(DATA PROVIDED Opens)
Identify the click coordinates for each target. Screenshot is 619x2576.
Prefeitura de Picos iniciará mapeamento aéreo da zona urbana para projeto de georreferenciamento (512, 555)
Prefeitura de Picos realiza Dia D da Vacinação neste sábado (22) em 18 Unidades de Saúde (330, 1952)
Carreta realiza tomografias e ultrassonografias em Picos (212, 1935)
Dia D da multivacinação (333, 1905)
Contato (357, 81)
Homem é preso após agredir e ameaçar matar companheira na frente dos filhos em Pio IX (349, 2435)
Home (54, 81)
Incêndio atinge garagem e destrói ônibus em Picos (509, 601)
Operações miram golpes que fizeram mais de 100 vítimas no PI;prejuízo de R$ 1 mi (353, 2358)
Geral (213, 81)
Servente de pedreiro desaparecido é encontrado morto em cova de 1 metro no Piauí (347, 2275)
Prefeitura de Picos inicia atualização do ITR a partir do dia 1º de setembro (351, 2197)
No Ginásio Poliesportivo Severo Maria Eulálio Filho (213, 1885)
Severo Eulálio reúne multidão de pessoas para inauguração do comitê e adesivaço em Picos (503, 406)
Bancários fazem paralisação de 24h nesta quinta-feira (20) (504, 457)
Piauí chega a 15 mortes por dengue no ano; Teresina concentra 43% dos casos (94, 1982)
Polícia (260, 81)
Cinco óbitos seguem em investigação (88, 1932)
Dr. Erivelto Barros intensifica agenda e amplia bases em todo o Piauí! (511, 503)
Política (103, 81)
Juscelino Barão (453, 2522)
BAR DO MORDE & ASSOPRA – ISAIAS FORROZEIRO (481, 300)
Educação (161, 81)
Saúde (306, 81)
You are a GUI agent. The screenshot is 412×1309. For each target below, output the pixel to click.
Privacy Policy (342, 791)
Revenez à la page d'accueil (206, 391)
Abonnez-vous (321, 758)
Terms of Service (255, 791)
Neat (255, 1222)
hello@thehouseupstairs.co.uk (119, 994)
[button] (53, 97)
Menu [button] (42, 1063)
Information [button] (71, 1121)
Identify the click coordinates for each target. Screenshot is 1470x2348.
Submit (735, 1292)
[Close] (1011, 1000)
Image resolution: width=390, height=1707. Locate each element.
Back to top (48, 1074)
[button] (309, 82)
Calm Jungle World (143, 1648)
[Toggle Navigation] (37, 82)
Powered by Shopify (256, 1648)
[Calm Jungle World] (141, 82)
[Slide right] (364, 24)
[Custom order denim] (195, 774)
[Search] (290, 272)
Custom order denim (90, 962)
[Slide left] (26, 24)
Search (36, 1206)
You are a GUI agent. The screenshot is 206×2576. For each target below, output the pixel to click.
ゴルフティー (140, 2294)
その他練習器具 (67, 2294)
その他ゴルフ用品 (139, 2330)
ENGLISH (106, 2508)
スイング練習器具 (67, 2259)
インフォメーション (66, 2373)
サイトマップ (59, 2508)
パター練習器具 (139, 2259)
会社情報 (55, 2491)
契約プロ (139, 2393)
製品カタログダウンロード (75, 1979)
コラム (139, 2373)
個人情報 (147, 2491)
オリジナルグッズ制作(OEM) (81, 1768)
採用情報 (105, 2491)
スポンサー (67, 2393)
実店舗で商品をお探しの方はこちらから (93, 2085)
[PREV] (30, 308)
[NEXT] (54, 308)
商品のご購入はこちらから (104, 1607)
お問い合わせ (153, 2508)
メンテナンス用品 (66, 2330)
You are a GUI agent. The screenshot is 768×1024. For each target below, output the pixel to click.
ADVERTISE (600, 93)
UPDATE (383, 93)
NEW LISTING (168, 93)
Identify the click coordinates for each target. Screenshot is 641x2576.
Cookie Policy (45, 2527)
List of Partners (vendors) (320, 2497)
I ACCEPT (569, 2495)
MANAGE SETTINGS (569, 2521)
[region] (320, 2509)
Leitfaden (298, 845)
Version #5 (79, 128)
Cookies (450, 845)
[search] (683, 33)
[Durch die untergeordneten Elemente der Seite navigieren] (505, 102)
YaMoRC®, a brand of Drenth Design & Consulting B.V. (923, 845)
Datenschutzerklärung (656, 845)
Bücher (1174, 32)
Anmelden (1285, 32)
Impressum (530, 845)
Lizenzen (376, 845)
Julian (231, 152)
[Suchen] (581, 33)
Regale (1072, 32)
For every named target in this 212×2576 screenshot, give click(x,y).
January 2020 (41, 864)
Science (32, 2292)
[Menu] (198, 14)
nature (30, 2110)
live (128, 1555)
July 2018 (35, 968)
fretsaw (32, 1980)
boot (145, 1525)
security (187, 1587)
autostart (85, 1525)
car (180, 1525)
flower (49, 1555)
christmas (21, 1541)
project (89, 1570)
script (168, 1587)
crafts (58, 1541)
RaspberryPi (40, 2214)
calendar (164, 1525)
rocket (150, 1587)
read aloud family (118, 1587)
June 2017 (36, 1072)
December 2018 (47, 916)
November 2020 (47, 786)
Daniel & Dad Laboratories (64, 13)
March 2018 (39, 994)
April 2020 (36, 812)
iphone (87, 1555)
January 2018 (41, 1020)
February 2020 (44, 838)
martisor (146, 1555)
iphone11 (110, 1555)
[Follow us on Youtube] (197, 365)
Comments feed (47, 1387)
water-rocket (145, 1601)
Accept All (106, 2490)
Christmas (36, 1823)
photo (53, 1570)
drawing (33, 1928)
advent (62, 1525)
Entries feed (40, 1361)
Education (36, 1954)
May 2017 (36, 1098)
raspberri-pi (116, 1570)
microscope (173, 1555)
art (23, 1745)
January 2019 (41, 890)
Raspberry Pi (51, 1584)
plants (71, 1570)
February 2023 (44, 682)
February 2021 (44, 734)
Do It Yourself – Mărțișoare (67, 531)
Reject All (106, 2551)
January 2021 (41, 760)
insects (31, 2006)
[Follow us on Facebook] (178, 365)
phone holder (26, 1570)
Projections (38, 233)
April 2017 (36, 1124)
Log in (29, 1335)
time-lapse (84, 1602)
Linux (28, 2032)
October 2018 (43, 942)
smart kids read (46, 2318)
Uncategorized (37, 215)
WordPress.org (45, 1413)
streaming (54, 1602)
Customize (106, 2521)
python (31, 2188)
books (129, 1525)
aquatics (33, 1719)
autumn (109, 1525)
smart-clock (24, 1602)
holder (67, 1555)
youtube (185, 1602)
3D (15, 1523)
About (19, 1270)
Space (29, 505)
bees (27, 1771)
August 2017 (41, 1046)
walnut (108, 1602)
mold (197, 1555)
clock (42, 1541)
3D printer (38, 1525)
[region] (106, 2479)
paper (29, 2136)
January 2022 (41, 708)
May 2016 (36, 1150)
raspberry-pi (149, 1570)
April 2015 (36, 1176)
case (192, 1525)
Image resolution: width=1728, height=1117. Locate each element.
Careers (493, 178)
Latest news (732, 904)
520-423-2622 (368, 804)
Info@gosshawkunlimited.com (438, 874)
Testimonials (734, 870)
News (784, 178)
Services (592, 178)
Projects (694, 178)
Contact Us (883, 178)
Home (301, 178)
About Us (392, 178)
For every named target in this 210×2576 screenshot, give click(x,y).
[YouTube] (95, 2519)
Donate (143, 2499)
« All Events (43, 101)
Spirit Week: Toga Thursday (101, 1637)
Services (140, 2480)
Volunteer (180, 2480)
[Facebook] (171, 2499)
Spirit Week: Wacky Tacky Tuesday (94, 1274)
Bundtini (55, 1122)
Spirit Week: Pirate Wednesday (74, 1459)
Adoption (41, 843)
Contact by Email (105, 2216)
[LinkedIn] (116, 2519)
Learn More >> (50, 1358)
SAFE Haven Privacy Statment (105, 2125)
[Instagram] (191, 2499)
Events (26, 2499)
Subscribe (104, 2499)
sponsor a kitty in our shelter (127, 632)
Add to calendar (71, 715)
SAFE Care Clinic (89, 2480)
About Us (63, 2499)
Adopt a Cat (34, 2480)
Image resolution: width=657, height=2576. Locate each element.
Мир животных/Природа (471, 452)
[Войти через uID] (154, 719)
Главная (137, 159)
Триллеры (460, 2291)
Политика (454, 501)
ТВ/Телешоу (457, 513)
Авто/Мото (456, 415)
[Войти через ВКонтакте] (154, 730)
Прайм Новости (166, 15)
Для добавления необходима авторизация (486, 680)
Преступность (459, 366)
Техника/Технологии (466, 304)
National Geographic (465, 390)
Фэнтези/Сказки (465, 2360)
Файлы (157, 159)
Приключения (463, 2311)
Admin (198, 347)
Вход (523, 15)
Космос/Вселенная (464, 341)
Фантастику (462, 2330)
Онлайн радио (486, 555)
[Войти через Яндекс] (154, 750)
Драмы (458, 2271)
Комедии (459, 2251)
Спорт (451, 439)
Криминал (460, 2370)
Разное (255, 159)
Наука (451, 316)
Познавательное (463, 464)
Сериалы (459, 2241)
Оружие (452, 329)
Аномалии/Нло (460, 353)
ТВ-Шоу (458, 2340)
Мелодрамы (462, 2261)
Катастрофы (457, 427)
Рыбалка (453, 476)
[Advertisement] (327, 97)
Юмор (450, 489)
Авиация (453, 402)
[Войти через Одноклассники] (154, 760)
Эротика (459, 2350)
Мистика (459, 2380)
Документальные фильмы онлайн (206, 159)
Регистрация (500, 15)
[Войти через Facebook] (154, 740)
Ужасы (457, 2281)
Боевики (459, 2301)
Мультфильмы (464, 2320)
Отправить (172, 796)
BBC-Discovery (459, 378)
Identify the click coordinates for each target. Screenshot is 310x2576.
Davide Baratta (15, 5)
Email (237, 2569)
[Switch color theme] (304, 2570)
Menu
(DATA PROVIDED Closes)
Some of the data mentions "Prefeitura". Copy every line where it does.

Prefeitura de Picos iniciará mapeamento aéreo da zona urbana para projeto de georreferenciamento (512, 555)
Prefeitura de Picos realiza Dia D da Vacinação neste sábado (22) em 18 Unidades de Saúde (330, 1952)
Prefeitura de Picos inicia atualização do ITR a partir do dia 1º de setembro (351, 2197)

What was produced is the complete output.